Easton housing efforts beckon new residents

6 years ago

EASTON, Maine — With home sales and prices rising across the state, including in Aroostook County, the town of Easton is doubling down on efforts to grow its housing stock and population. 

This year, Easton is working on setting up what will be the third residential subdivision spearheaded by the town, said Easton Manager Jim Gardner.

“It’s all in concert with being the community we want to be and inviting people to the community,” Gardner said.

In 2010, Easton purchased former farmland on Perry Road and subdivided it into 18 lots, each about an acre in size, and sold the lots for homes. The town did surveying, roadwork and set up electrical poles, while homeowners paid for power connections, water and septic systems.

Easton’s Prestile Stream park offers a scenic, peaceful spot in the town’s village center on May 27.
(Anthony Brino)

Gardner said the town watched those lots sell quickly and realized it could be an opportunity to attract new residents around the town’s village center.

In the last two years, the town jumped in to buy other parcels of land, including off, Duncan Drive and Station Road.

The subdivision along Duncan Drive, called Moose Meadows, has now sold all but a few of its roughly one acre lots at the price of $12,000 an acre, Gardner said.

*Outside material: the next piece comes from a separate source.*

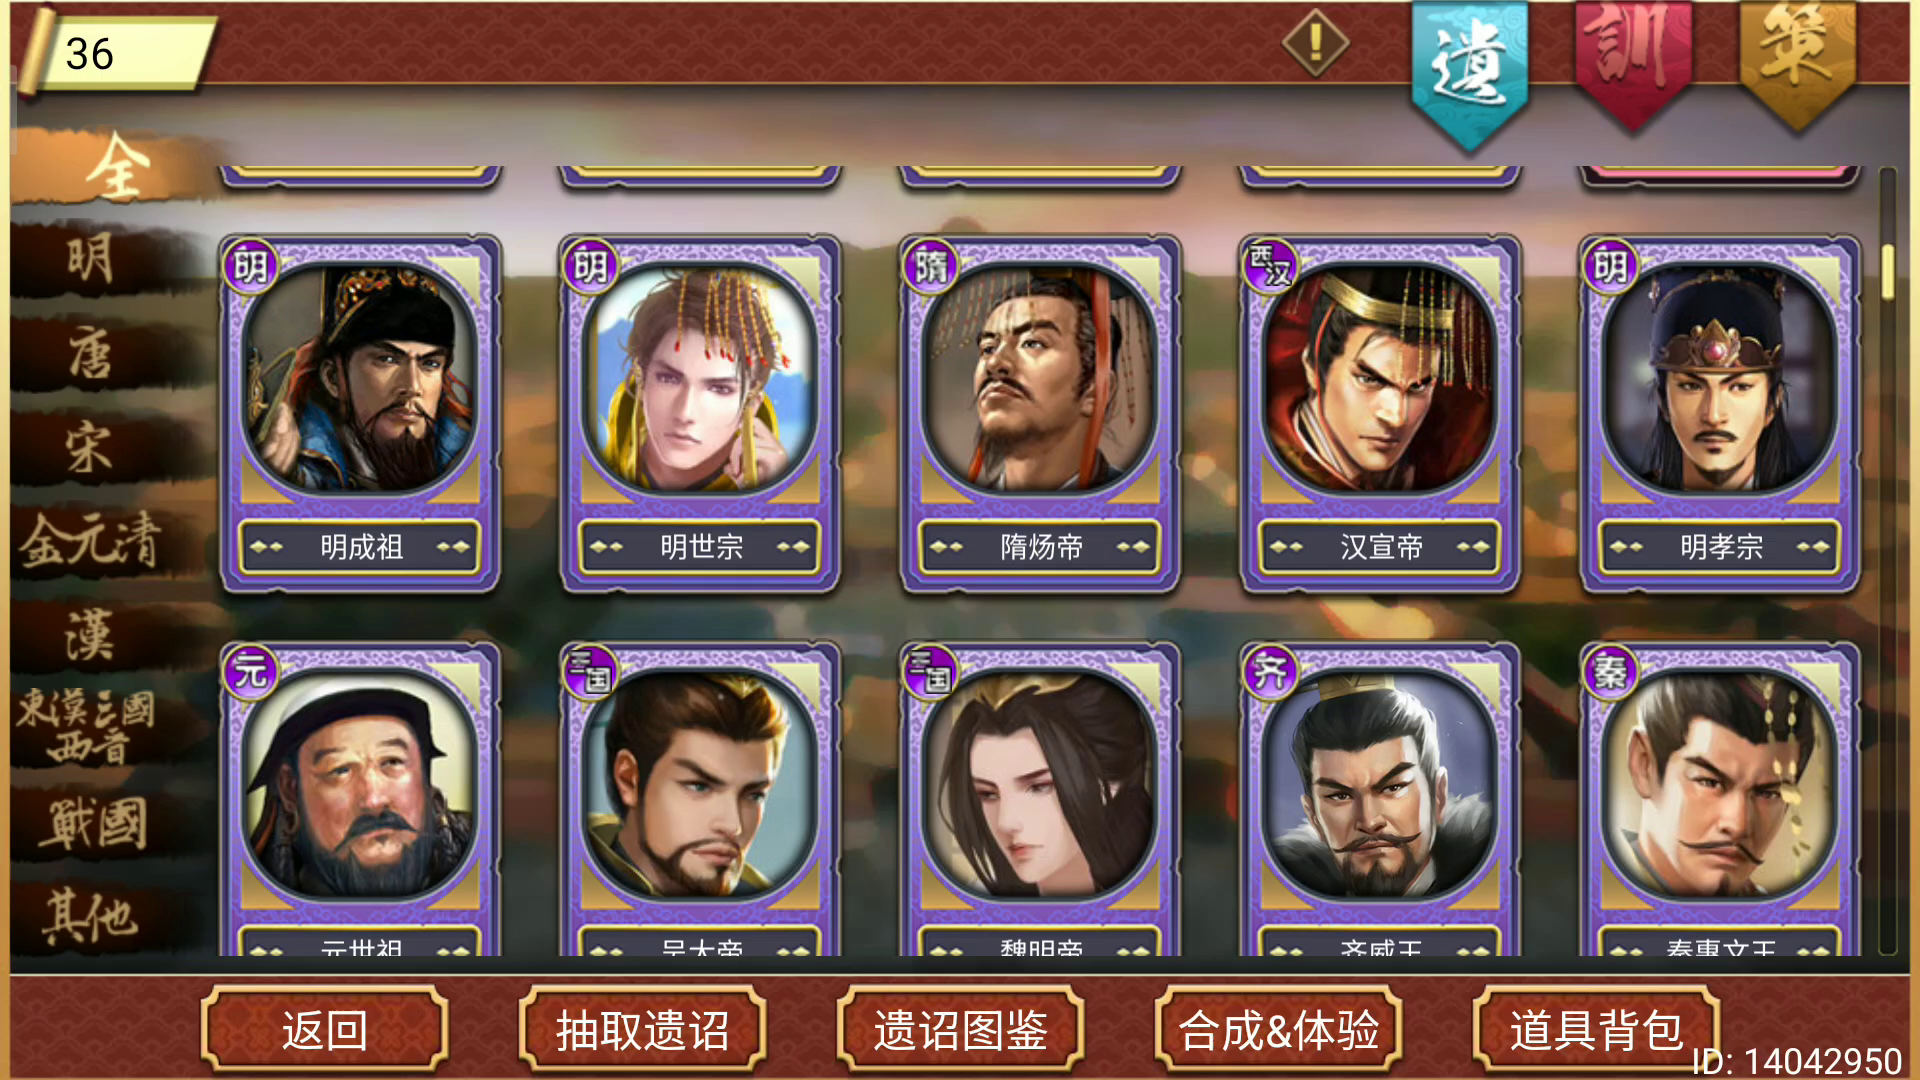Open the 遗诏图鉴 button
Screen dimensions: 1920x1080
coord(960,1030)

The town paid $28,000 for the 11 acre Duncan Drive parcel and $56,000 for the 26 acre Station Road parcel, he said.

With the Moose Meadows subdivision filling up, the town is now working on a subdivision on Station Road, where 18 parcels each a little more than an acre in size will be available for building likely starting in 2019, Gardner said.

Quality affordable housing to rent and buy is in short supply across the state of Maine. In Aroostook County, while concerns remain about a shrinking population, home sales are increasing, according to the Maine Association of Realtors.   

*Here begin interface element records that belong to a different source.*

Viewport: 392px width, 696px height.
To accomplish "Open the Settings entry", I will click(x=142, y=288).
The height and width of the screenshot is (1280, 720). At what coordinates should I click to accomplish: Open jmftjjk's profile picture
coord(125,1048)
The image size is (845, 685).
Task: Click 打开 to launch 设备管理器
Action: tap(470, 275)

Between the first quarter of 2017 and first quarter of 2018, home sales increased by 3 percent statewide, with the median sales price increasing 10 percent, according the group’s quarterly real estate report.

In Aroostook, the number of homes sold jumped 26 percent, while the median sales price increased by 34 percent, to $91,000 — the largest sales price increase of any county in the state.

Gardner said that Easton has been marketing itself as an affordable, small community with good schools, parks and athletic facilities, jobs at two large factories and close proximity to the region’s service center community of Presque Isle.

“Our school system is one of our big drivers. We’re tuitioning some 70 students into our school now, coming from everywhere — Washburn, Mapleton, E. Plantation,” Gardner said.

Under Maine law, families can request to have their children go to schools in districts other than their own, with their tuition dollars following them. Families from around central Aroostook County have been drawn to the Easton School System’s small class sizes and record of having most graduates go on to higher education.

“That was one of the big pushes on the subdivisions,” Gardner said. “We’re getting all these kids coming to our schools, so maybe we ought to start another subdivision.”